→ PASSAGE TO READ:

And it seems today he’s remembered what it’s like,
To be hiding from a knife,
To be holding on for life.
And it seems today he’s remembered how to cry,
‘Cause he’s so afraid to die,
While he’s living in a lie.

Harry’s on the train,
That he rides everyday with a thousand dreary eyes.
His head is in the paper,
So he never sees their faces like he never sees the skies.

And it seems today he’s remembered what it’s like,
To be the one that no one likes,
To be the kid without a bike.
And it seems today he’s remembered how to cry,
‘Cause he’s so afraid to die,
While he’s living in a lie.

Harry’s in the forest,
Where he goes when it seems like there’s nowhere left to hide,
He never wants to leave,
Yah, he’s clinging to the trees like he’s clinging to his pride.

And it seems today he’s remembered what it’s like,
To be running from a fight,
To be the one without the might.
And it seems today he’s remembered how to cry,
‘Cause he’s so afraid to die,
While he’s living in a lie.

And it seems today he’s remembered what it’s like,
To hiding from a knife,
To be holding on for life.
And it seems today he’s remembered how to cry,
‘Cause he’s so afraid to die,
While he’s living in a lie.



©Ted Evan Seymour

While riding the train home after my final day of work after having sold the company and enduring an additional year of doleful transitional employment with the successor company, the song Harry Isn’t Happy returned to my consciousness. I found myself laughing out loud as, like Harry, my job had lasted 9 years and here I was again riding the train, but this time for a final time. As much as I may have thought I had written an archetypal song of the lost soul in modern society, matching my 9 years with Harry’s I couldn’t help but recognize that I indeed had been Harry though I had managed to escape. Songs and poems can have a way of sneaking up on you if you aren’t careful.

→ ACTIVITY: Rewrite the song about Harry, starting at "Harry’s in the" and stopping after "to his pride.", with "forest" changed to "woods".

→ DATA FOR ANALYSIS:
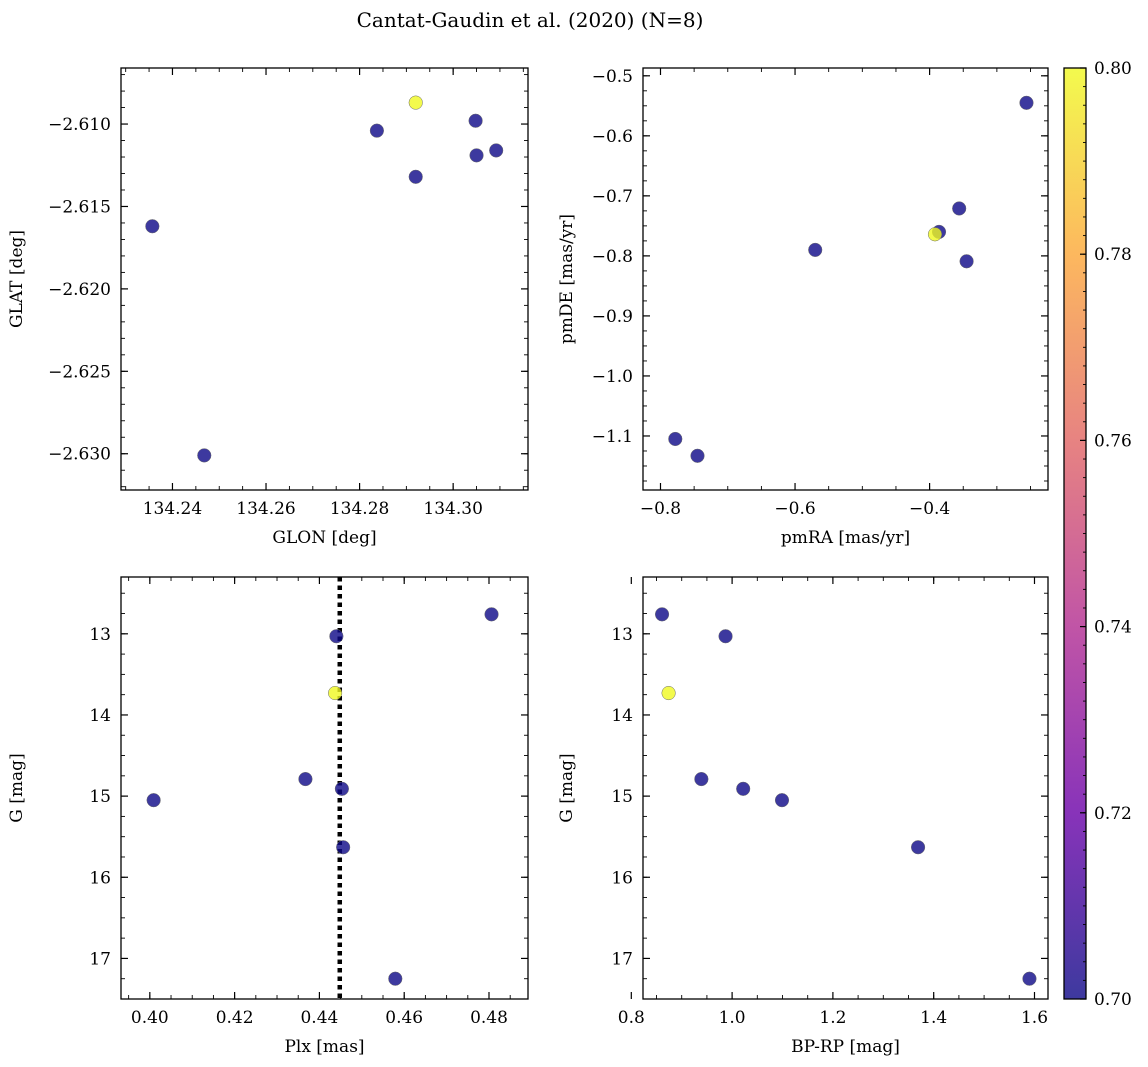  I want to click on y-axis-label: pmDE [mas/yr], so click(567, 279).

* * *

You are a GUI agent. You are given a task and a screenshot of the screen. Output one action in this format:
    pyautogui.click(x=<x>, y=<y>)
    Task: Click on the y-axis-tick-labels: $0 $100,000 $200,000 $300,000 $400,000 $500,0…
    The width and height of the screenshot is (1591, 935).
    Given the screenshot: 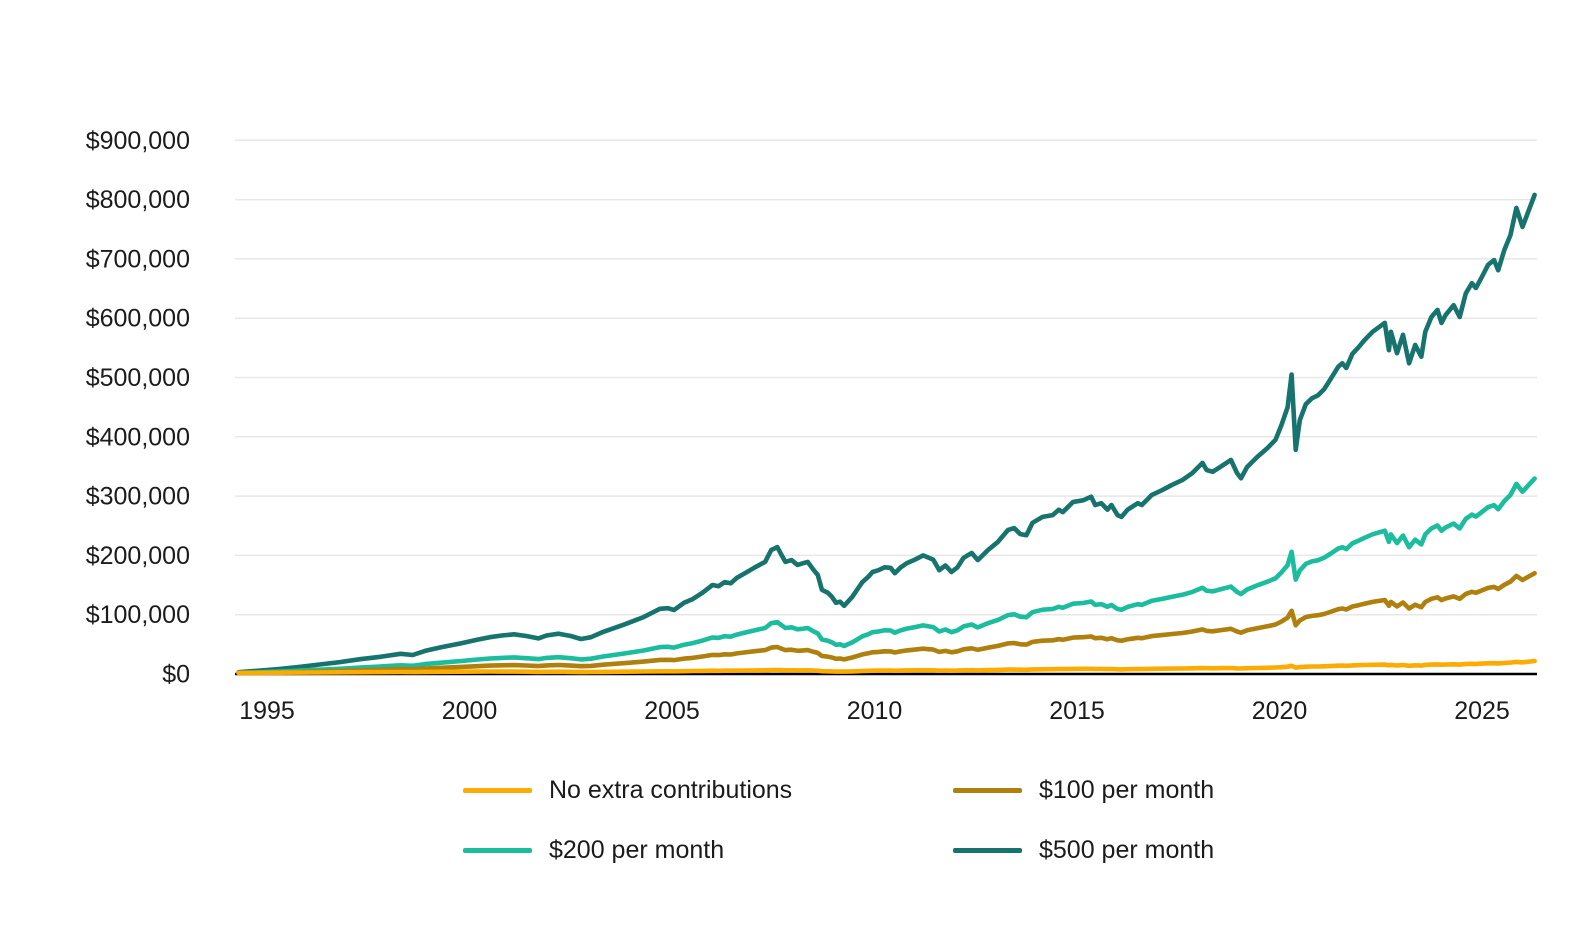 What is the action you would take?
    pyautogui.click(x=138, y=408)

→ FINISHED EXERCISE:
Harry’s in the woods,
Where he goes when it seems like there’s nowhere left to hide,
He never wants to leave,
Yah, he’s clinging to the trees like he’s clinging to his pride.